_WORK INSTRUCTIONS:_ Convert the listing into a JSON list of strings, one string per line, starting with the line containing "The image size is (804, 519)." and going on through the line containing "pyautogui.click(x=504, y=55)". Omit blank lines and leave the pictures out.

_DATASET EXCERPTS:_
══════════
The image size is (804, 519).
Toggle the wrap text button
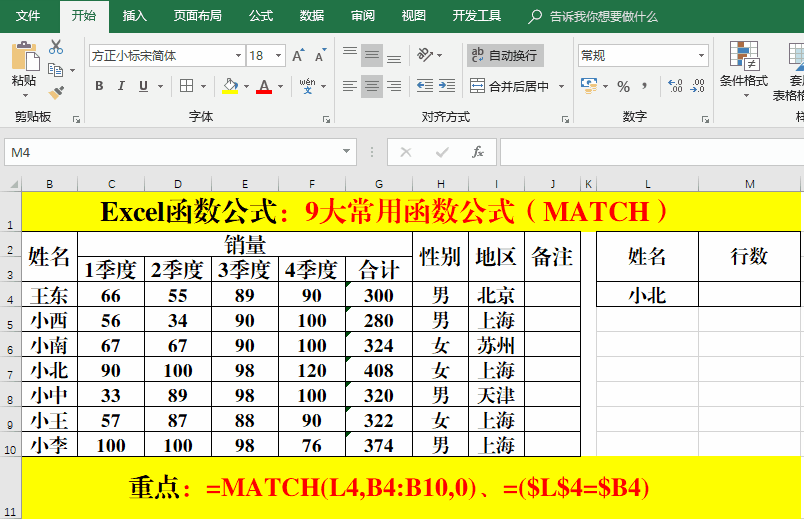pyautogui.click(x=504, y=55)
══════════
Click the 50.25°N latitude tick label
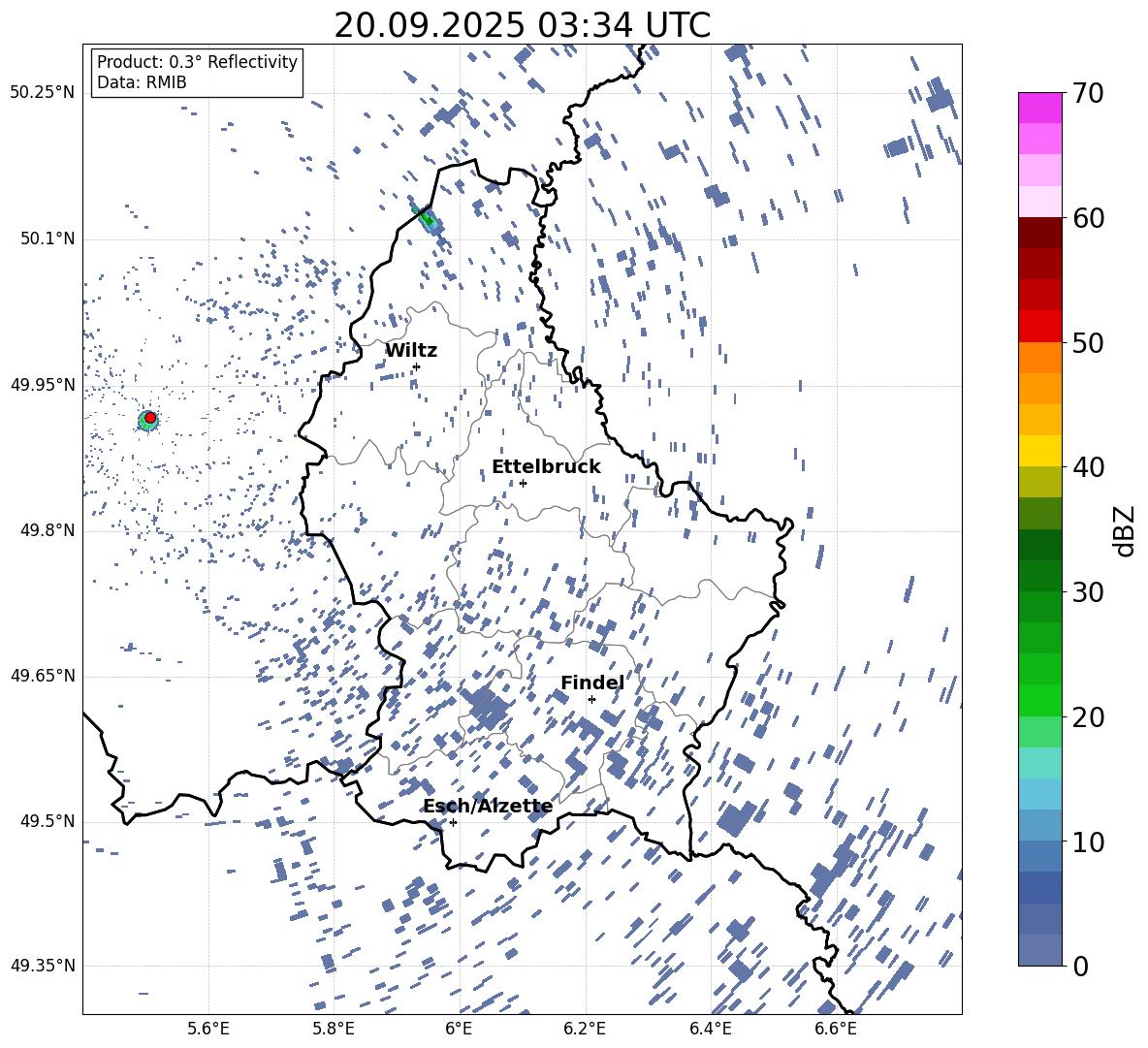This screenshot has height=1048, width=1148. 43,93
══════════
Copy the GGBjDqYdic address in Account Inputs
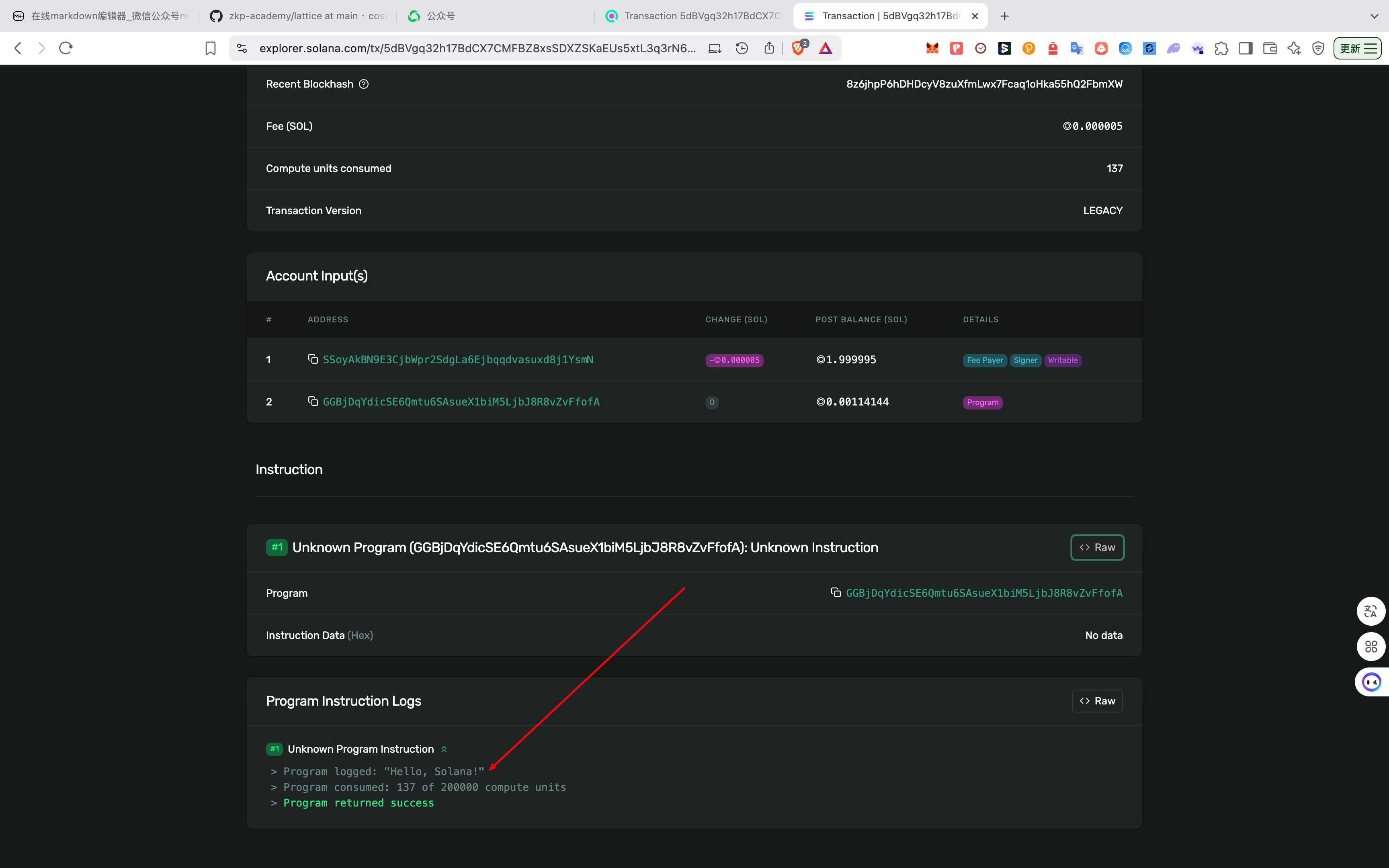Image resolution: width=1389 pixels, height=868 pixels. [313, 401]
══════════
_SOLUTION FOR THIS PROBLEM:_
[
  "The image size is (804, 519).",
  "Toggle the wrap text button",
  "pyautogui.click(x=504, y=55)"
]